И если вопль отверженного лирического героя, который мы слышим в начале Первой дуинской элегии, раздаётся из той пропасти, что разверзлась внутри утратившего свою целостность человеческого «Я», то в царстве недвойственного Ума, торжественно воспеваемом и утверждаемом в «Сонетах», человеческий голос, следуя за лирой Бога-Певца, становится воистину «ангельским» и сливается с хорами вечности, как об этом с особо выразительной силой нам возвещает Девятый сонет:
IX
«Тот лишь, кто в царстве теней
Лиру подъемлет,
Славить достоин на ней
Небо и землю.
Тот лишь, кто маковый сок
Мёртвых пригубит,
Шорох тишайших высот
Не позабудет.
Свет, отражённый прудом,
Призрачно брезжит, —
Взор отвори!
Только в мире двойном
Зовы так нежны,
Голос велик.»
• Суть высшего «плода»
Когда мы рассуждаем о Красоте, мы неизбежно наделяем Её множеством субъективных оценок.

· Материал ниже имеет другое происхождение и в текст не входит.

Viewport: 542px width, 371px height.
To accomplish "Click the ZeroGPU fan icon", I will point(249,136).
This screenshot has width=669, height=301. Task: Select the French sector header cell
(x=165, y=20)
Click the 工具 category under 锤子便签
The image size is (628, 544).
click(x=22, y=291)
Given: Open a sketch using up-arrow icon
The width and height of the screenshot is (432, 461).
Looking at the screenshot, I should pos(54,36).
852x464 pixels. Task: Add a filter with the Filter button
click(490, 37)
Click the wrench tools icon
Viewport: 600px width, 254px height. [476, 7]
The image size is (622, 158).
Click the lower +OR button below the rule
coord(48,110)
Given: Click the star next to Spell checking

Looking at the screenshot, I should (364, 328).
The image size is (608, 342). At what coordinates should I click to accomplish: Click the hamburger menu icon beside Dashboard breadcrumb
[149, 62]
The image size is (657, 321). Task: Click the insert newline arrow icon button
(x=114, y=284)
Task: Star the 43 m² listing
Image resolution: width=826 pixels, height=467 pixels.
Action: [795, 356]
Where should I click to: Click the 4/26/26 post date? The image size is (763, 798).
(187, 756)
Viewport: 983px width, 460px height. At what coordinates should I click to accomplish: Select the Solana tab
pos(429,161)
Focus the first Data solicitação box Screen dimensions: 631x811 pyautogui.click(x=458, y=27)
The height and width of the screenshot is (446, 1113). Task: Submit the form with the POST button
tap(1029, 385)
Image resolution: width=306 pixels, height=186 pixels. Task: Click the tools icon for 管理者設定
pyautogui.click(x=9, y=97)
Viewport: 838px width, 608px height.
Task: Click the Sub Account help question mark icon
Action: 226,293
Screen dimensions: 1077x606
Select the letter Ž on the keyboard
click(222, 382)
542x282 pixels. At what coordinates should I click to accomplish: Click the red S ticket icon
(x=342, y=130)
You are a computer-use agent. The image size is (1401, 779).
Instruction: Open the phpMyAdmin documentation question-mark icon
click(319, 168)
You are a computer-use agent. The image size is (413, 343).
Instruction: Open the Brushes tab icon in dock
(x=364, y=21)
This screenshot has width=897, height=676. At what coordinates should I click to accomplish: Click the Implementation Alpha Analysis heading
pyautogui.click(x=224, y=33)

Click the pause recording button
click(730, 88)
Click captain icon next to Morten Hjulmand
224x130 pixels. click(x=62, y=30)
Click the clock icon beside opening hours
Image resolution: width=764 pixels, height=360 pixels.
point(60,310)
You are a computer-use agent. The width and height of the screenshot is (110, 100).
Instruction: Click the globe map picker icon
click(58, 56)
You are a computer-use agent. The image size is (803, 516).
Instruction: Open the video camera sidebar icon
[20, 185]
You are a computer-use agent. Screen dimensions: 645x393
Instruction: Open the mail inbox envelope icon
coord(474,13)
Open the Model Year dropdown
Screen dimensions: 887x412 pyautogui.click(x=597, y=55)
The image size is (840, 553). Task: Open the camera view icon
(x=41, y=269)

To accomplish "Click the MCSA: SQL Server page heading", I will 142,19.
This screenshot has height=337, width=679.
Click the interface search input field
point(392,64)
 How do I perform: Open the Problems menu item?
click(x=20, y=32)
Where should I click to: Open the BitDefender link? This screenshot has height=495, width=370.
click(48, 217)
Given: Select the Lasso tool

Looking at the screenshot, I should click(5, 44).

Это связано в первую очередь с тем, что мы взираем на Красоту с разных уровней нашего восприятия. Тот, кто обладает высшей степенью прозрения, способен распознать Красоту как Пустоту или Истину, у кого сила видения меньше, тот узнаёт Красоту как совершенную радость, а существа с обыденным зрением видят Красоту воплощений. Но, по сути, независимо от наших способностей Красота неделима и целостна, а через Неё и всё сущее – непротиворечиво и не знает преград. И хотя всем нам дано от рождения великое счастье – ощутить это Единство Красоты, немногие в состоянии осознать природу этого чувства, и тем более его выразить13. Чаньский Мастер назвал бы это интуитивное чувство родником, из которого проистекает недвойственный Ум, семенем, из которого раскрывается цветок совершенной буддовости. Поэт напомнил бы нам о вещах, которые возникли задолго до нас, и которые, стоит их только призвать в нашу жизнь, превращается в источник ошеломляющей по силе Красоты. Той Красоты, что освящает весь мир для подлинного Искусства.